START RECORDS FOR THIS EXERCISE
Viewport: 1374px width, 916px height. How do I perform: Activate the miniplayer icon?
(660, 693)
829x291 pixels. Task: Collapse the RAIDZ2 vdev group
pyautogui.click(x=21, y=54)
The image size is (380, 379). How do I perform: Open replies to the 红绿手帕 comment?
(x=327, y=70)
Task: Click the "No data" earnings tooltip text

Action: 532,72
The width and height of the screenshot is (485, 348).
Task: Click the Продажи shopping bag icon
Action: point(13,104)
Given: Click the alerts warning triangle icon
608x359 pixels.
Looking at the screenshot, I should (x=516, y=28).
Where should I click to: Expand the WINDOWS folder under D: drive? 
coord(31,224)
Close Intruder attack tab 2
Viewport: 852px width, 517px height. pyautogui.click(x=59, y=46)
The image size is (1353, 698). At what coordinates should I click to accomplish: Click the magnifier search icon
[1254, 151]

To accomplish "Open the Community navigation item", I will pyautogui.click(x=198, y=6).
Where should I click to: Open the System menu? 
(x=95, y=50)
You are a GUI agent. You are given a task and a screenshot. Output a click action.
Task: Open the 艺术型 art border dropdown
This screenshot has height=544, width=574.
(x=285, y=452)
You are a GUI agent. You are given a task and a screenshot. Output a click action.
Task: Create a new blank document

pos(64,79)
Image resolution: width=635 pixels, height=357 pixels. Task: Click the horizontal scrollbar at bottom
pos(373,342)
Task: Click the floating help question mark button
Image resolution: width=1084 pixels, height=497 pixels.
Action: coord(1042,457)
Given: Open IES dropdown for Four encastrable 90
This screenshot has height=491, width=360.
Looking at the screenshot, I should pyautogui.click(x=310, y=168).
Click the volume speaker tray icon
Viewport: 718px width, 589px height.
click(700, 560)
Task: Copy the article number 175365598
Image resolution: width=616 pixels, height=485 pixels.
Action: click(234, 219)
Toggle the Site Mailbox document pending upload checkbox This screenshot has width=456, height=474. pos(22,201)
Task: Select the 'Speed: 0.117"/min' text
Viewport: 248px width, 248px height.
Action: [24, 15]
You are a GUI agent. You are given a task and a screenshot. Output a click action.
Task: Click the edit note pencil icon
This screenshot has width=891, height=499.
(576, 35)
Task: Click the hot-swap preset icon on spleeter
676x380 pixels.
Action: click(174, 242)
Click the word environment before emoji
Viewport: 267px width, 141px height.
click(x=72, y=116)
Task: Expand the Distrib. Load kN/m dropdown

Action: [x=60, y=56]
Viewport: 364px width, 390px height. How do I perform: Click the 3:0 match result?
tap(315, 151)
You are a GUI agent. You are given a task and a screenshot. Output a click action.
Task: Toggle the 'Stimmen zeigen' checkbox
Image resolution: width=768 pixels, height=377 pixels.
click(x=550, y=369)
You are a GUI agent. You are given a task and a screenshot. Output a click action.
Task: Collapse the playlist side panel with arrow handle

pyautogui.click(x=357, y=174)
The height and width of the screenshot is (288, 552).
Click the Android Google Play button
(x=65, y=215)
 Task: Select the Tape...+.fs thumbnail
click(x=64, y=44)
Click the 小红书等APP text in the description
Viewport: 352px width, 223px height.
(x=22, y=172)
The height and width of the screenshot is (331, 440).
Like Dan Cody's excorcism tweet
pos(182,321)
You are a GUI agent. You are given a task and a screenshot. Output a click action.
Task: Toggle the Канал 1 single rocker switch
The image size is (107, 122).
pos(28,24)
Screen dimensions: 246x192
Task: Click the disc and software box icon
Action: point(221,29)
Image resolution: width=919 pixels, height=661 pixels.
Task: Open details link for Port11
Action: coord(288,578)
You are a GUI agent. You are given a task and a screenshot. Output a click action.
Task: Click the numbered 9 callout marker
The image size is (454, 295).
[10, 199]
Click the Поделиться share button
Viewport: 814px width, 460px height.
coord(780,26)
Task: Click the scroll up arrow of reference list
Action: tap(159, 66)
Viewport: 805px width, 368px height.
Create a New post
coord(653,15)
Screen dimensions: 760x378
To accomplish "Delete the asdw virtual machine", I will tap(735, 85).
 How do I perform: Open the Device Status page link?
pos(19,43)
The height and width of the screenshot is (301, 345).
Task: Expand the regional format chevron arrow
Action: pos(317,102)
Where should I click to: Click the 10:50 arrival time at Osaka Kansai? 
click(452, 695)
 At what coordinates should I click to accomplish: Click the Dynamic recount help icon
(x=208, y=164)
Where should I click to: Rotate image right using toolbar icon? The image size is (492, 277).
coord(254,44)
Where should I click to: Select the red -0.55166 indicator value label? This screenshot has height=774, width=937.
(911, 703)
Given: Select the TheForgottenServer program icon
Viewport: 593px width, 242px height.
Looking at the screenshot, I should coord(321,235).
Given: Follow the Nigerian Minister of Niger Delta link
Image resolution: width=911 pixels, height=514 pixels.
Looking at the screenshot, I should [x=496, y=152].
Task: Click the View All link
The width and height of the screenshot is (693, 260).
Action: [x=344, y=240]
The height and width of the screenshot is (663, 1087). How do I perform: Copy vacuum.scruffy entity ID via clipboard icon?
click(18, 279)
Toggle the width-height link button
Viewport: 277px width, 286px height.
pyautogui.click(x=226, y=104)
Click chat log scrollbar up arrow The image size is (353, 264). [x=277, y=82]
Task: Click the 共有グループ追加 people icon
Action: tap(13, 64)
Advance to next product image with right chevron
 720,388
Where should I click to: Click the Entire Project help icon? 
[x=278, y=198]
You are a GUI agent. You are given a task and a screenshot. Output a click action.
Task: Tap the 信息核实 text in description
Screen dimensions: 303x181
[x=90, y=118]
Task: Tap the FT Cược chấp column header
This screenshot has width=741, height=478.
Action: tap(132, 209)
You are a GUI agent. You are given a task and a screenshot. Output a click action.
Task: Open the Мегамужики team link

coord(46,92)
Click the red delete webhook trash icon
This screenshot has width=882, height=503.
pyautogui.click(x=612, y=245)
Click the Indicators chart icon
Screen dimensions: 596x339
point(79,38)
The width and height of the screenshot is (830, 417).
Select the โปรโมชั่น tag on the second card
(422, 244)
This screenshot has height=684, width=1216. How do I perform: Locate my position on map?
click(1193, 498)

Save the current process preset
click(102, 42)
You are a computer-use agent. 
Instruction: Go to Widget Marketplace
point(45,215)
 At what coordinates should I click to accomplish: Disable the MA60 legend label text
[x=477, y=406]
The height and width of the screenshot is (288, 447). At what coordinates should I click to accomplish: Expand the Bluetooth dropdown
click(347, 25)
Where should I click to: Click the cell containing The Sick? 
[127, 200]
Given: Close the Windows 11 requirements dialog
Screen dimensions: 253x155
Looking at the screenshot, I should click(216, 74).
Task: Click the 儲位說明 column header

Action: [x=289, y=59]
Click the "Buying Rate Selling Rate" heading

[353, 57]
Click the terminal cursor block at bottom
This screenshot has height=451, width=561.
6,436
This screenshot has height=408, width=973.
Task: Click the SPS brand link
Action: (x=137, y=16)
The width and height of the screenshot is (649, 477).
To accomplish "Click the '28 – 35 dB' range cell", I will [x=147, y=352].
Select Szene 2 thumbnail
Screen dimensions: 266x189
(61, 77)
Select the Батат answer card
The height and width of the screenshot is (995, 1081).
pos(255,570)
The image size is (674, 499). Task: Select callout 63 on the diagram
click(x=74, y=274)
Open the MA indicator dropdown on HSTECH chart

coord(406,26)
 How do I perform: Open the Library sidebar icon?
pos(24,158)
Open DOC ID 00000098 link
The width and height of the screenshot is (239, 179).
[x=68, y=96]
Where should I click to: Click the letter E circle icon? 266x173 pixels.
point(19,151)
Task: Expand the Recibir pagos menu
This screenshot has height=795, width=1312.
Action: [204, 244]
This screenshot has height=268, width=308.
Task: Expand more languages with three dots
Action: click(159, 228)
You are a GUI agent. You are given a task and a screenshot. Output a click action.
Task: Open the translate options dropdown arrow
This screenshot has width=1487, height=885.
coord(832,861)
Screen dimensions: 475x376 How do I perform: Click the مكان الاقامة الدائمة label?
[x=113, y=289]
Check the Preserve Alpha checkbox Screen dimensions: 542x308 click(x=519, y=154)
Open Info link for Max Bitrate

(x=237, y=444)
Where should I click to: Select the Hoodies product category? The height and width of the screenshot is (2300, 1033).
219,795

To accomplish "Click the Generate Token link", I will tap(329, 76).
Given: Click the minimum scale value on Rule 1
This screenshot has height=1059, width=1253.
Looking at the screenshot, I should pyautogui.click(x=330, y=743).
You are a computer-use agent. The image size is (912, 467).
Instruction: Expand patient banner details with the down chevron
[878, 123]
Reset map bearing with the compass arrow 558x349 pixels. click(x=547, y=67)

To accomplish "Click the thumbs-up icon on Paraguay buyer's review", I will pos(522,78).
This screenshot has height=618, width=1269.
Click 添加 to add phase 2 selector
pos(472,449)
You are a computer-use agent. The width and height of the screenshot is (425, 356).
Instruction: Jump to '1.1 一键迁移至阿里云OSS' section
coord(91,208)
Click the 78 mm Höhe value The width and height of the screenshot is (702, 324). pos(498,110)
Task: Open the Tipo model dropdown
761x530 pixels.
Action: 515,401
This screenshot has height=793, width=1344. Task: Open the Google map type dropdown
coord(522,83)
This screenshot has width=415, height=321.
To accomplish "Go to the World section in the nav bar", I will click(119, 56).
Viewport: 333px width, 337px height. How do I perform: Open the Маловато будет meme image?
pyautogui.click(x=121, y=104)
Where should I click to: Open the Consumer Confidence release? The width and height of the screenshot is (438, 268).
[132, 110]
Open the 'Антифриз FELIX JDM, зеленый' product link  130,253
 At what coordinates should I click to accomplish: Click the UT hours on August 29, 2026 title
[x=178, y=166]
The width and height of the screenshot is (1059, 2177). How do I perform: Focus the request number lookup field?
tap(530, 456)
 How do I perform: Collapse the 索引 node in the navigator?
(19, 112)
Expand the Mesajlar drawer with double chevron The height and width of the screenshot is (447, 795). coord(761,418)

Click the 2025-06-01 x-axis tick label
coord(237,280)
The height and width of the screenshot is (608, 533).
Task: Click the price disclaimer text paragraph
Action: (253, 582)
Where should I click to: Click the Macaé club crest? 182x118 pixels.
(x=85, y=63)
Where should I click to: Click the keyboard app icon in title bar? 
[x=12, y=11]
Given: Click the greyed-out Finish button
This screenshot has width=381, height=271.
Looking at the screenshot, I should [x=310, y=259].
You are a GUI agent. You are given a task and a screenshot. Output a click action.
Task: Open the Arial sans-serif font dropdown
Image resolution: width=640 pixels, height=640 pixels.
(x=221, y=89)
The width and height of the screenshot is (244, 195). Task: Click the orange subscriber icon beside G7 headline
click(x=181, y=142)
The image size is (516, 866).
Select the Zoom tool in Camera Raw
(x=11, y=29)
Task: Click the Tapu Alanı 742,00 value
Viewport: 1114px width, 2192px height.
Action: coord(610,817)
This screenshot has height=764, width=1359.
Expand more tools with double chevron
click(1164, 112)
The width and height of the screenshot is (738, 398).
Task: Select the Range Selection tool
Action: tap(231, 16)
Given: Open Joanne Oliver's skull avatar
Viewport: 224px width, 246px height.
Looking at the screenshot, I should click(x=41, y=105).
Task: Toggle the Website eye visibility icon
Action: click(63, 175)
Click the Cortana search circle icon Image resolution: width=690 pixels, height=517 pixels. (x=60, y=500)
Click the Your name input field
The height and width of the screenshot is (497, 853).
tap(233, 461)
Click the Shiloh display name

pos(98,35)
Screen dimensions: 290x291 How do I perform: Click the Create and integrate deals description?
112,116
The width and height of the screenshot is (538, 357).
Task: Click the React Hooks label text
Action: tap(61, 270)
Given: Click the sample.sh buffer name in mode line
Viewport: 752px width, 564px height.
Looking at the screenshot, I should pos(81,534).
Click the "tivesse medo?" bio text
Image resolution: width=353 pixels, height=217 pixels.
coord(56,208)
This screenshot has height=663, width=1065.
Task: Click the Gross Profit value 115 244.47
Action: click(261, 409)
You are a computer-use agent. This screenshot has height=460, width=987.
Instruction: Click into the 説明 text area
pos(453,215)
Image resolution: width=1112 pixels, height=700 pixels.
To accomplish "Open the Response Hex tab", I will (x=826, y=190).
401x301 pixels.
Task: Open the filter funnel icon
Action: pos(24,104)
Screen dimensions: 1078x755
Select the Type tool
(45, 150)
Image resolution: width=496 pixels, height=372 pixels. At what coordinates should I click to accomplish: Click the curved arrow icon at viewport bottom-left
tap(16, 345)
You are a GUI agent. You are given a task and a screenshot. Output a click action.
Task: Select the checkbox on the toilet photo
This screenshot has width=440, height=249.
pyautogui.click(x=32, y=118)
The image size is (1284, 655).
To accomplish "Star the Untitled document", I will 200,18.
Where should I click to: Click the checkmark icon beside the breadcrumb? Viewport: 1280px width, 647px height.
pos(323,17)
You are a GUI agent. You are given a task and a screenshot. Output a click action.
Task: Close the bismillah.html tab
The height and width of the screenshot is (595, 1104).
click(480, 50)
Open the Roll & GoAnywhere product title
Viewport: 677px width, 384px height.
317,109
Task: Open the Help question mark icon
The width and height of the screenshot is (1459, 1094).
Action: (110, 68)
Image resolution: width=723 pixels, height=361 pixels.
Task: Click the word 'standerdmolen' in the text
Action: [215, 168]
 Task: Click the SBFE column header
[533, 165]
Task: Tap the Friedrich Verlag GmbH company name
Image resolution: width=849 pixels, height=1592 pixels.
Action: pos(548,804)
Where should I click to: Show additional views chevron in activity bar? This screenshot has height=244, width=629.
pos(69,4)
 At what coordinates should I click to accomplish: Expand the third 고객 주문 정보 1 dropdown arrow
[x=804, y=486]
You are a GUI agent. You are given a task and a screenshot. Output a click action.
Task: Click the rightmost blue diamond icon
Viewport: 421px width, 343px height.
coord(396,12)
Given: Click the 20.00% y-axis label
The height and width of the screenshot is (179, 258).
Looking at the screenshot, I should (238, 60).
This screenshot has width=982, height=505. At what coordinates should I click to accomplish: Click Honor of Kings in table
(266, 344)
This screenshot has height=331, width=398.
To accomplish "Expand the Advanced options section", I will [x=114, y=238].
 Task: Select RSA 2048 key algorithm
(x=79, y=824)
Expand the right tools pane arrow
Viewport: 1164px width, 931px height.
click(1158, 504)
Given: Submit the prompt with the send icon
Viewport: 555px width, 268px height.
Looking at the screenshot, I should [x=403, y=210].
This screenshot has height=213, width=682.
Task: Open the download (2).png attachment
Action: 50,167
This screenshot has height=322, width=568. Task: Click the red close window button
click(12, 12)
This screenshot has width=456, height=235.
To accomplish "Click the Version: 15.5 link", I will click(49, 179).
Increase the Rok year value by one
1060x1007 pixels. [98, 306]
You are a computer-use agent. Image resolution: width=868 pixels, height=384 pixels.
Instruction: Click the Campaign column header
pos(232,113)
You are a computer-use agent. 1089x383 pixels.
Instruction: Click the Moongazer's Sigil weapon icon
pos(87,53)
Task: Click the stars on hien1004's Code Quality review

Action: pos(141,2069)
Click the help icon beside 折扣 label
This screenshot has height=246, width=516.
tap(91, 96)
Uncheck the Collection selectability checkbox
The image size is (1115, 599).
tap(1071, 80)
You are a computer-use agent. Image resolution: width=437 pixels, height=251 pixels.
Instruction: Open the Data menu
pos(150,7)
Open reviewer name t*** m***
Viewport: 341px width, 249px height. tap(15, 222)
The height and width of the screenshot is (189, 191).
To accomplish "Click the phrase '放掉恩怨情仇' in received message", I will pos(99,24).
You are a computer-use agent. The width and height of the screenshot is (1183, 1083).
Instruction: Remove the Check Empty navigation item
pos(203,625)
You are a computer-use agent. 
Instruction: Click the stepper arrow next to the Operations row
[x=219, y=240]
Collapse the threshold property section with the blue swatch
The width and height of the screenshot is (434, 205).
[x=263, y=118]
END RECORDS FOR THIS EXERCISE
■ WHAT TO PRODUCE: Take every line above that includes the string "computer" and return it.

■ SOLUTION TO THE EXERCISE:
You are a computer-use agent. 
You are a computer-use agent. The image size is (912, 467).
You are a computer-use agent. The width and height of the screenshot is (425, 356).
You are a computer-use agent. This screenshot has height=460, width=987.
You are a computer-use agent. Image resolution: width=868 pixels, height=384 pixels.
You are a computer-use agent. 1089x383 pixels.
You are a computer-use agent. Image resolution: width=437 pixels, height=251 pixels.
You are a computer-use agent. The width and height of the screenshot is (1183, 1083).
You are a computer-use agent. 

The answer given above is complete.